Martin Doel has revealed plans to become the inaugural Further Education Trust for Leadership (Fetl) Professor of FE and Skills in the University College London (UCL) Institute of Education (IoE). He outlines the kind of issues he wants to be looking at.

The first task of leadership is to impart direction and define purpose — what then is the distinctive purpose and direction of institutions delivering FE? What does the term FE mean? Should skills follow FE like a horse and carriage in the phrase ‘FE and skills’?

As the Fetl Professor of FE and Skills in the UCL Institute of Education, these are some of the questions that I’m hoping to have the opportunity to explore and discuss. They’re the type of questions that, against the litany of day-to-day challenges, are often neglected.

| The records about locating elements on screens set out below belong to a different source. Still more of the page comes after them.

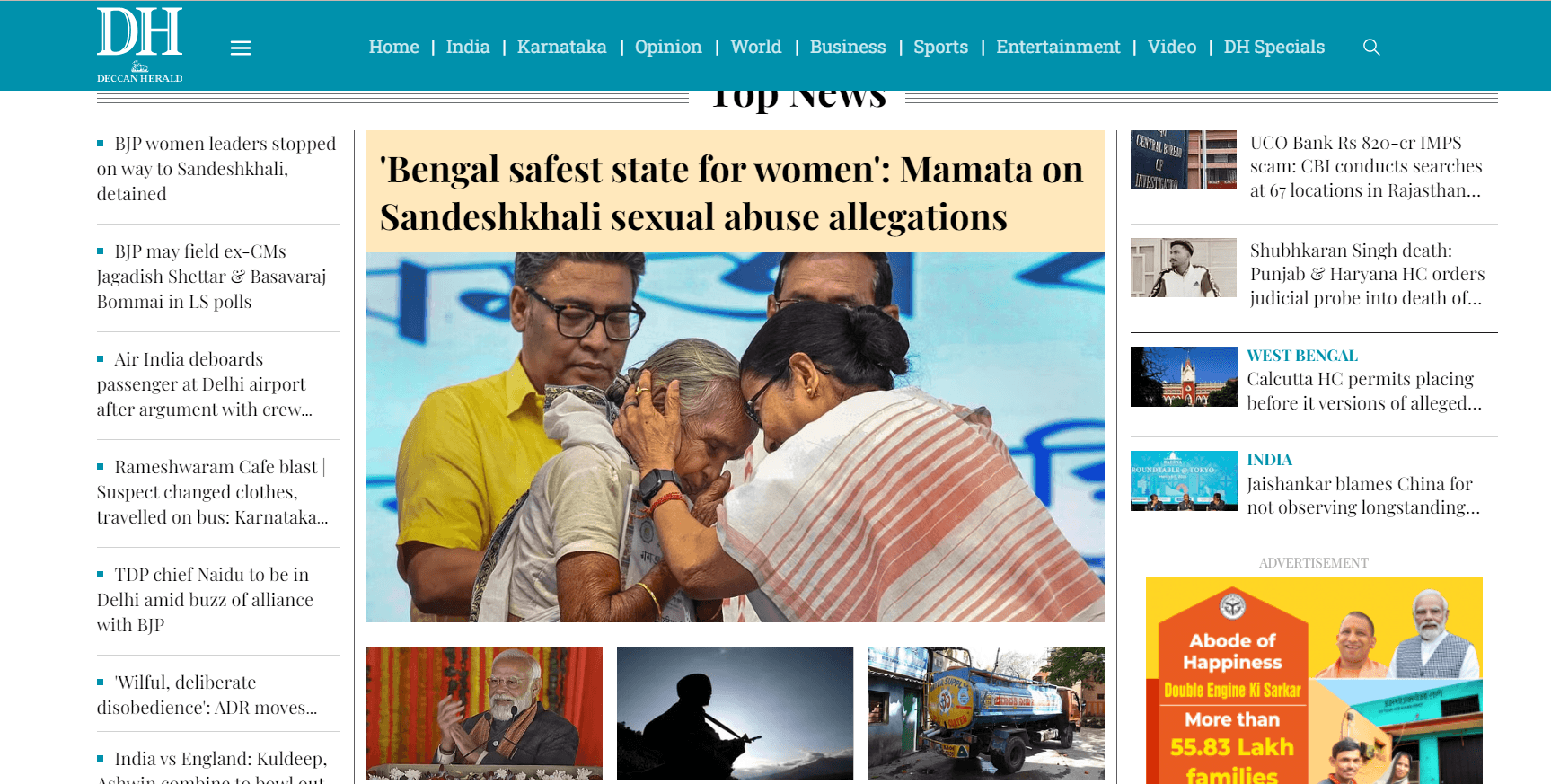Read BJP women leaders detained story
This screenshot has height=784, width=1551.
(x=216, y=169)
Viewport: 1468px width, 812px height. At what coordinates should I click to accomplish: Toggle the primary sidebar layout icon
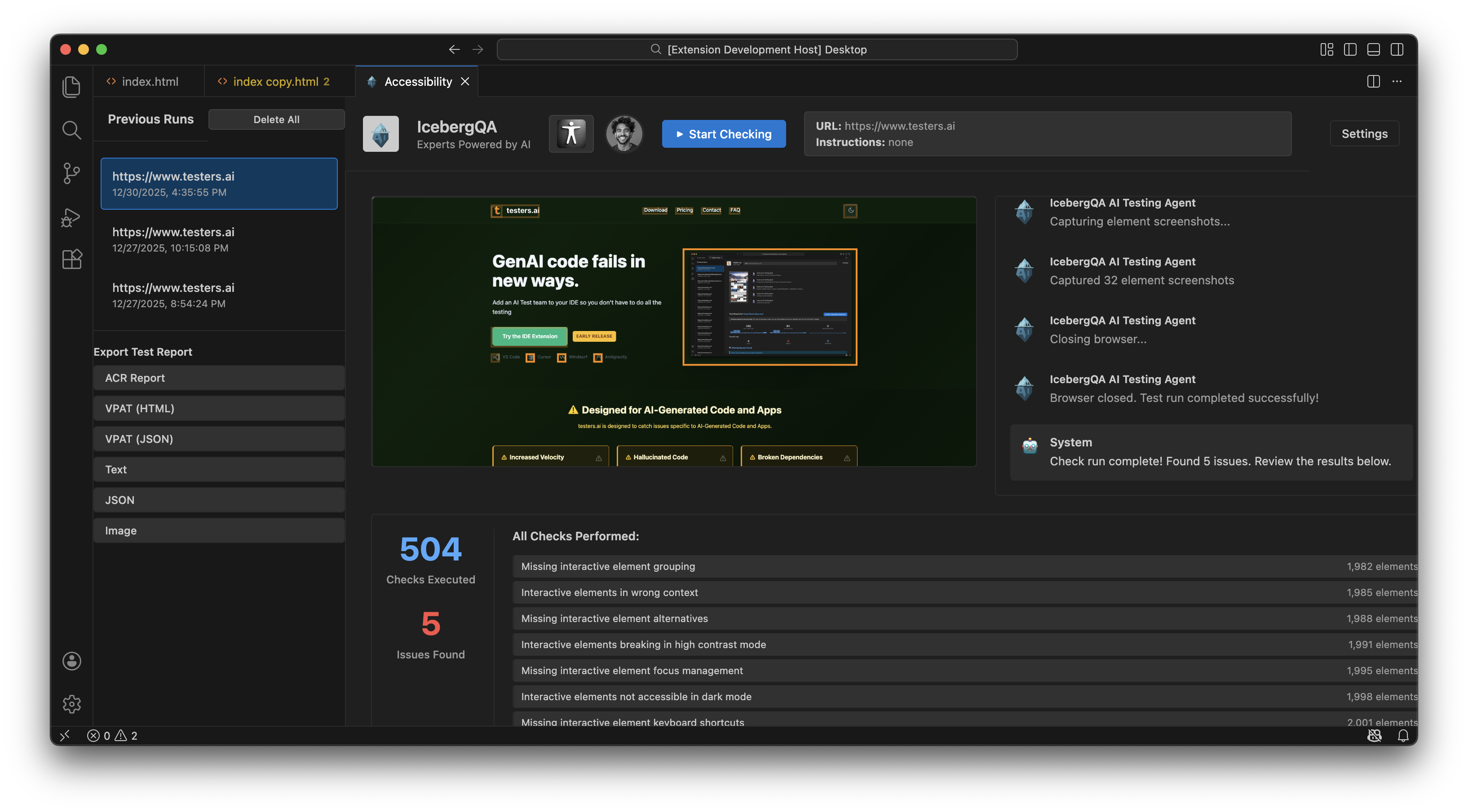1350,49
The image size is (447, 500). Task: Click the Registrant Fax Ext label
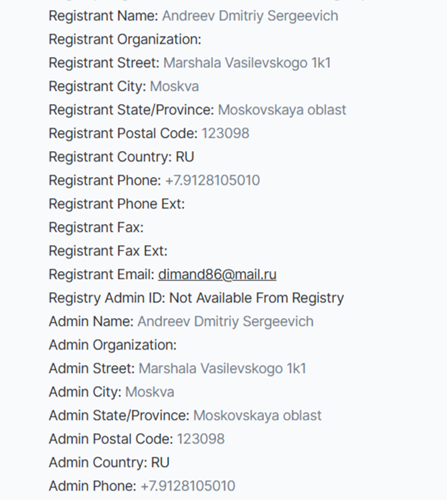tap(108, 251)
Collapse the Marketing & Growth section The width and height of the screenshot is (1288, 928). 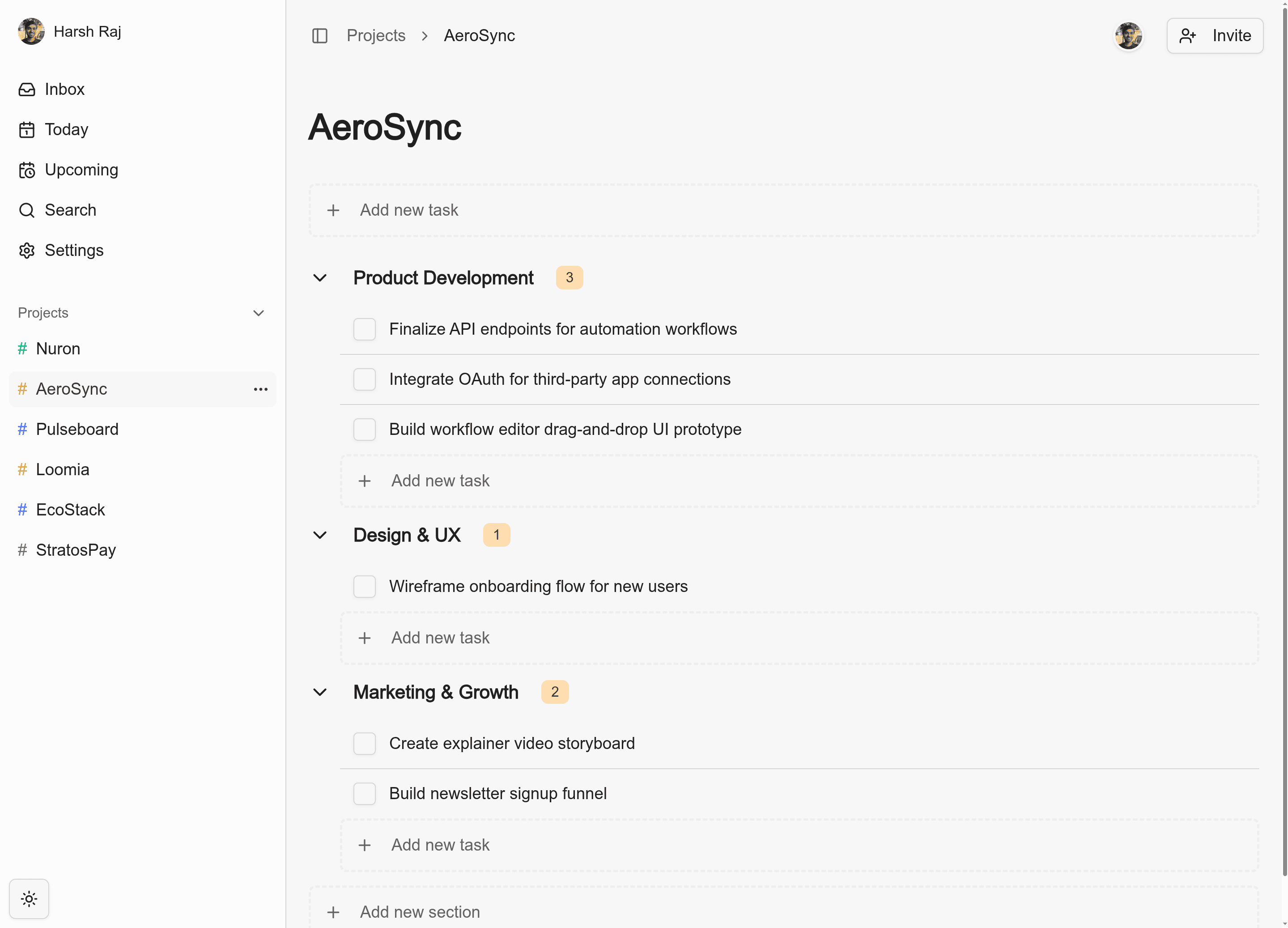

Colleges, independent learning providers, adult learning providers and employer providers have proven themselves remarkably adept at surviving whatever is thrown their way

Further questions might be — how do autonomous institutions make themselves properly accountable to those they serve? If improved skills are a necessary, but not sufficient, condition to improve productivity, what are the other elements required and how do these elements interact with skills provision? What should be the balance between broad education and focused training, especially for young people? How do leaders of FE institutions contribute to leadership of ‘place’ with other agencies and local partners? How can collaboration co-exist with competition in the world of FE and skills as it does in other areas of business? How do we sustain and build further an entrepreneurial spirit in FE colleges and providers that is reconciled with the requirement for accountability for public funds?

But do those questions, and those being addressed by the Fetl fellows that I’m looking forward to working with, actually matter? After all, colleges, independent learning providers, adult learning providers and employer providers have proven themselves remarkably adept at surviving whatever is thrown their way.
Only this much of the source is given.